Crude Rhetoric

Greenspan held a speech on Friday concerning the runup in oil prices. You have probably by now read at least a couple of comments upon it. Otherwise, here are a few of them, in the NYT, Washington Post, some more critical from Barry Ritholz, and have my take as well when you're at it: Greenspan really tried to tell the markets not to worry - oil prices will come down, he says. Look at long term crude contracts, oil for delivery in 2010 is cheaper that today's squeezed up oil, he tells us. And he is right. But what do you have, beyond the rhetoric well sounding of the wording in the speech? A crude oil market at $55 a barrel, only slowly getting cheaper to $35 a barrel out in 2010. All prices that are far above those of the old OPEC target-band. Could we now please see any central bank actually using these figures for macroeconomic prognosis work instead of wringing them into suggestive and misleading verses like these?
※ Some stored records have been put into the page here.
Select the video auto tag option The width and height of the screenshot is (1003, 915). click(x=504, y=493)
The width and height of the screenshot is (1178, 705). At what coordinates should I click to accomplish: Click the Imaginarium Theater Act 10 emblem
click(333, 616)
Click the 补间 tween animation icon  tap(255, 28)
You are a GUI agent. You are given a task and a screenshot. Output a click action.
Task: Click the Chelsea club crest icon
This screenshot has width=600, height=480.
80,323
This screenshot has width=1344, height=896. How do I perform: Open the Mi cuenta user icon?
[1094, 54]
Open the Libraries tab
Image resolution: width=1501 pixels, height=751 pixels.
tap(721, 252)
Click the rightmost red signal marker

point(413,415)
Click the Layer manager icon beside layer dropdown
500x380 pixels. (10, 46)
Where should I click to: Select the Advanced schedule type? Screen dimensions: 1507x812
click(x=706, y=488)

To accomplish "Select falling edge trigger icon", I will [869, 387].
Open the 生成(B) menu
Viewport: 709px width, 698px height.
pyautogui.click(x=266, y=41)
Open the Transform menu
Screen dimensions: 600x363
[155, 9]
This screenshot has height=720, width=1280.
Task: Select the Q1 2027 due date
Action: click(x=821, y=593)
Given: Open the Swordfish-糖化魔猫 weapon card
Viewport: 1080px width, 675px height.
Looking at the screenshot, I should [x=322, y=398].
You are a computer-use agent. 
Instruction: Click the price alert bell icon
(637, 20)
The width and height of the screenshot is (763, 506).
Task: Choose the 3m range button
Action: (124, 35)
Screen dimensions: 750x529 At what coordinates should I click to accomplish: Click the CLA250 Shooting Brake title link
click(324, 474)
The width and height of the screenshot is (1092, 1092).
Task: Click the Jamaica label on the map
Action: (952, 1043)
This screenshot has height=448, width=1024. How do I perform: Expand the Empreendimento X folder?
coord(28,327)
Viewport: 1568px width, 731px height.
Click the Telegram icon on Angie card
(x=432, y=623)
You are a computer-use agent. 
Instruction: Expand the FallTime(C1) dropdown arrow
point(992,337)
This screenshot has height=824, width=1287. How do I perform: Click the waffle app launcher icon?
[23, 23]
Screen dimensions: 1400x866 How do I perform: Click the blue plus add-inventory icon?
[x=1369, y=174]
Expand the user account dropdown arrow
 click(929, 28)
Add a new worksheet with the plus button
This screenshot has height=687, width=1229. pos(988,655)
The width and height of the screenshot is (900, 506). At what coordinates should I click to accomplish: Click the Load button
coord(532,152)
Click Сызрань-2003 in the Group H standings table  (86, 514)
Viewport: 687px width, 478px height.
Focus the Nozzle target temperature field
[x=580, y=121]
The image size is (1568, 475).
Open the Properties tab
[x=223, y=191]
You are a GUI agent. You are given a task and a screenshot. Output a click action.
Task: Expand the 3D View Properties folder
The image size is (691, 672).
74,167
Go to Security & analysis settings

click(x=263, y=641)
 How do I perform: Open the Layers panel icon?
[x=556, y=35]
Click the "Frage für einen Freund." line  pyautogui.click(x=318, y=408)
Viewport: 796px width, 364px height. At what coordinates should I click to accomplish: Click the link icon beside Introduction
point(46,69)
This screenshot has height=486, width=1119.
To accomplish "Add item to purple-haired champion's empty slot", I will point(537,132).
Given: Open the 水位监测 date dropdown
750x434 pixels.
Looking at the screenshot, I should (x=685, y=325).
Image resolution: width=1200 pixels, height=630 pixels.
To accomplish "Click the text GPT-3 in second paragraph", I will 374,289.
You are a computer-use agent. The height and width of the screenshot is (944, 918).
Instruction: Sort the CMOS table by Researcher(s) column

FRB: Speech, Greenspan--Oil--October 15, 2004: "Prices for delivery in 2010 of light, low-sulphur crude rose to more than $35 per barrel when spot prices touched near $49 per barrel in late August. Rising geopolitical concerns about insecure reserves and the lack of investment to exploit them appear to be the key sources of upward pressure on distant future prices. However, the most recent runup in spot prices to nearly $55 per barrel, attributed largely to the destructive effects of Hurricane Ivan, left the price for delivery in 2010 barely above its August high. This suggests that part of the recent rise in spot prices is expected to wash out over the longer run."